According to Department of Defense sources, a letter of request from Kuwait is expected shortly, following changes at the local ministry of defence. This will start a period of informal and formal notification to the US Congress of the proposed $640 million foreign military sale, which will include Lockheed Martin AGM-114 Hellfire anti-tank missiles. It is hoped to issue Kuwait a letter of offer and acceptance (LOA) early next year.
Boeing (and before that McDonnell Douglas) has been trying to sell the Apache to Kuwait since 1993 without success until now. A letter of acceptance was issued once before in 1998. The proposed deal has been frustrated by a series of issues, including the US government's refusal to sell Kuwait the Longbow millimetre-wave radar. Kuwait was then considering buying an armed version of the Sikorsky UH-60L until Washington blocked the sale of sensitive AAQ-16 forward looking infrared and laser designation technology.
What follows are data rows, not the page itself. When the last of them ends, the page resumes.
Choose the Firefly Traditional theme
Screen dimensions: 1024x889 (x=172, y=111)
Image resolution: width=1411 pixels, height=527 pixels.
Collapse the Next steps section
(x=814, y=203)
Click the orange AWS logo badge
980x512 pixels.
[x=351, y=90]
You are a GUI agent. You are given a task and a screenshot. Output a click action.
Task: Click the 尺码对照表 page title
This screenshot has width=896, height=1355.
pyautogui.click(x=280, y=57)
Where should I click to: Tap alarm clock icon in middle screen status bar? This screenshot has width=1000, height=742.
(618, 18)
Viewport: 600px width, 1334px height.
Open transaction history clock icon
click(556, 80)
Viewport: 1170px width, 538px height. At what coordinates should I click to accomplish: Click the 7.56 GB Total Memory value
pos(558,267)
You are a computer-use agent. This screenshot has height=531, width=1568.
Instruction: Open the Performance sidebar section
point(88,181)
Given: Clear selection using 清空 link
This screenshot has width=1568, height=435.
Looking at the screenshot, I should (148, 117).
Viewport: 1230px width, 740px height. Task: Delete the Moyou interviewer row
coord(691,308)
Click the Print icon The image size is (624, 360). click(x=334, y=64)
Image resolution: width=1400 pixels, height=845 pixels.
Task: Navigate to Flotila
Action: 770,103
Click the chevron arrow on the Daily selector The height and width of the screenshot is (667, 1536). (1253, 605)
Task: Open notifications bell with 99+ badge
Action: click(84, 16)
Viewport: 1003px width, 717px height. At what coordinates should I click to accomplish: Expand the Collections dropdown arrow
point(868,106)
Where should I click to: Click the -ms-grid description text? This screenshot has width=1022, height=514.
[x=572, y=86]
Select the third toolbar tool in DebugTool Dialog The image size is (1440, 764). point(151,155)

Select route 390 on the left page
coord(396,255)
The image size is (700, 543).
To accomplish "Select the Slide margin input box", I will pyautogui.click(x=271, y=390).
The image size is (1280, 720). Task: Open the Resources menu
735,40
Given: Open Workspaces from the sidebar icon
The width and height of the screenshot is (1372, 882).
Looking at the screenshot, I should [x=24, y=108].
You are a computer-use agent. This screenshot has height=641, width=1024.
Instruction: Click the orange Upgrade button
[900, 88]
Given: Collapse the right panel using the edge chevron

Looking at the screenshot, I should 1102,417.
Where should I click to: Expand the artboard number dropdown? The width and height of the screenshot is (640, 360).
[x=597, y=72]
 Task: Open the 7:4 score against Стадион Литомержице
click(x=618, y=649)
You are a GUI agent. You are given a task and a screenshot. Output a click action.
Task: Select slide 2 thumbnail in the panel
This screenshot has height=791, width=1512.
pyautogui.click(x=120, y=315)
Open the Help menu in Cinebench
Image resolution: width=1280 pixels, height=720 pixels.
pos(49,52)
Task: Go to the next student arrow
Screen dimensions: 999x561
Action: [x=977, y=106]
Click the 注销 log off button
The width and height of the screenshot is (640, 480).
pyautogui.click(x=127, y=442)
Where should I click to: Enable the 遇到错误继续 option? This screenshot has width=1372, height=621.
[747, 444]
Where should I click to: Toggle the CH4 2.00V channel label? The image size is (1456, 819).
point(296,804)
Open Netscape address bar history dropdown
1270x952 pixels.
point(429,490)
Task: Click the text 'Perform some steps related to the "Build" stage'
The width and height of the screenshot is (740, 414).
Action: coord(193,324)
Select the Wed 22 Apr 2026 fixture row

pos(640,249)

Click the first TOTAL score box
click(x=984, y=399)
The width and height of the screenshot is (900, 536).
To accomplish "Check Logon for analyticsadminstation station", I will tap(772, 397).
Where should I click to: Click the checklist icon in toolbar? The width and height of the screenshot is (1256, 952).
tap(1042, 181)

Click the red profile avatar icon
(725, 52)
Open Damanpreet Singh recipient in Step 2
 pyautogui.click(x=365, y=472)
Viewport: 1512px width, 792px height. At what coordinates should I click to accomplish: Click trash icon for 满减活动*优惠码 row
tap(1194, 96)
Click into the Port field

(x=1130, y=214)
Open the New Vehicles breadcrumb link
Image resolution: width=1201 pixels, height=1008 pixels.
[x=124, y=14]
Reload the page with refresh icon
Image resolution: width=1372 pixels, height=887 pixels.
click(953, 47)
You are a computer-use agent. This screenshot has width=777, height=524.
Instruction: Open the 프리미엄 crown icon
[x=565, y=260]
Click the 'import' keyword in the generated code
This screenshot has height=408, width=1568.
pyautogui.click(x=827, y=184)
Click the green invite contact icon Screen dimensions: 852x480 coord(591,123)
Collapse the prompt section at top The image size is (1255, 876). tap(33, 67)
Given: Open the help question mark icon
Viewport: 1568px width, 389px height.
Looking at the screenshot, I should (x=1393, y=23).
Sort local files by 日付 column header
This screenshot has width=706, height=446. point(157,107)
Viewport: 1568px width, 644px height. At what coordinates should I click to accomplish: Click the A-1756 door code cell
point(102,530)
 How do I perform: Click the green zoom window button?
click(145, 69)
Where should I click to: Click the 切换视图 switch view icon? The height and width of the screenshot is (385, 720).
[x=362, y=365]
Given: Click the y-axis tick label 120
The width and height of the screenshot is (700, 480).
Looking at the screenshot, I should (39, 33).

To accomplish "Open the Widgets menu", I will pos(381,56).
More recently, Bell has been trying to interest Kuwait in the improved four-blade AH-1Z Super Cobra, which is in development for the US Marine Corps.
Other pending sales to Kuwait include four Lockheed Martin C-130J transports and two KC-130J tankers, as well as airborne early warning and control systems, probably Boeing's 737-based Airborne Early Warning system. (Flight International 13-19 November)
Saudi Arabia is considering acquiring up to 24 Apache Longbows to complement its fleet of 12 AH-64As. In the longer term, the United Arab Emirates is expected to sign an LOA to remanufacture its 30 machines to AH-64D standard, while Egypt has signed a $242 million contract to similarly upgrade its 35 AH-64Ds by 2006.
The latter, however, will not have been cleared to receive the Longbow radar, owing to the sensitivities of neighbouring Israel.